Despite considerable efforts, it was not possible for the anonymous author of the articles to be identified. Mr Blackledge therefore sued ‘Persons Unknown’. He sought an injunction to prevent further harassment and publication; an order under Section 13 of the Defamation Act 2013; and damages. He was successfully awarded all three, but it was acknowledged that the Section 13 order may be the most useful.

A Section 13 order requires the operator of a website on which a defamatory statement is posted (in this case Google as the operator of BlogSpot) to remove that statement, even though the operator is not party to the action. Due to the anonymity and lack of engagement of ‘Persons Unknown’, it was accepted that the injunction and award of damages were essentially useless. Mr Justice Saini said the Section 13 order was “likely to be the only remedy that is capable of providing an effective and meaningful protection to [Mr Blackledge’s] civil rights”.

What is the law in Scotland?

A Section 13 order is not a feature of Scots law. Unlike in England, where the law on defamation is largely codified in the 2013 Act, the law in Scotland emanates from older case law and statutes, meaning that at present, there is a somewhat fragmented approach.
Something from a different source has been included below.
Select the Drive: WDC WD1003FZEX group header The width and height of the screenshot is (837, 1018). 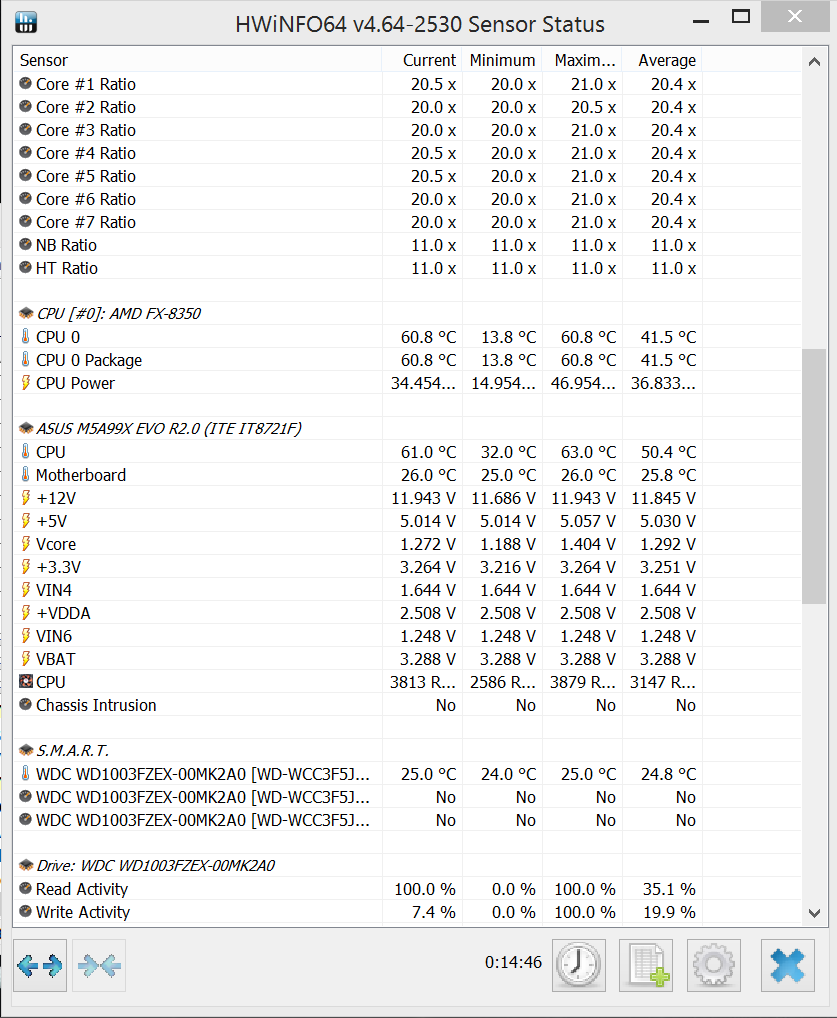(155, 865)
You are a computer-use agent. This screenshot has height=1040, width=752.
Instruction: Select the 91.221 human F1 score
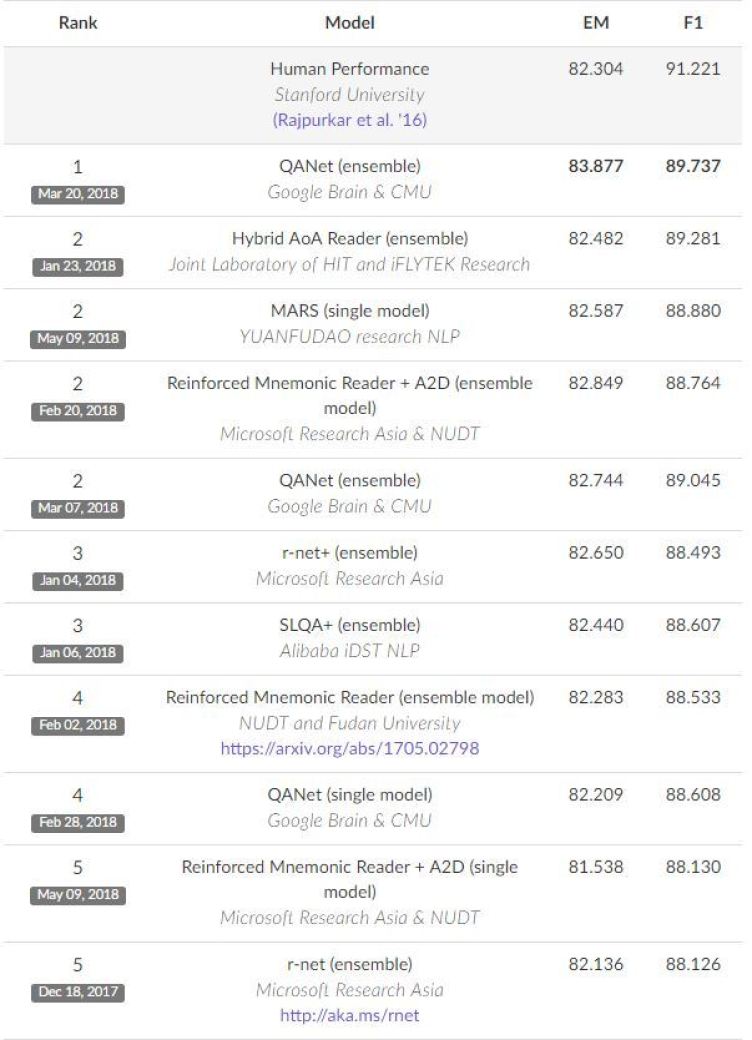[x=693, y=69]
The Scottish Government recently passed the Defamation and Malicious Publication (Scotland) Act 2021 (the “2021 Act”) which seeks to consolidate the approach in Scotland, and makes better provision for the use of social media. The Act received Royal Assent on 21 April 2021 but its substantive provisions have not yet come into force.

Therefore, as it stands, the Scottish courts have no powers that are directly equivalent to those conferred by Section 13. The closest equivalent is Section 46 of the Court of Session Act 1988 which allows the court to grant specific relief against an illegal act which might have been prohibited by interdict. However, doubt has been expressed as to whether this would be applicable to this scenario, and in any case, it can only be used against parties to the proceedings. This suggests that, if Mr Blackledge brought this action in Scotland, he would not have an effective remedy.

In their 2017 Report on Defamation, the Scottish Government noted that there was widespread support for the introduction of provisions similar to Section 13 in Scotland. As a result, in Section 30 of the 2021 Act, the court is empowered to order that the operator of a website removes a defamatory statement which was published maliciously. This is certainly a progressive step for the law relating to defamation in Scotland, especially considering the prevalence and reach of social media. Mr Blackledge’s case highlights the potential for serious damage to an individual’s life and reputation if there is a lack of effective remedy to what may become a common scenario. No date for enforcement has been confirmed yet, but it is likely this provision will be a welcome change to the law when the Act is brought fully into force.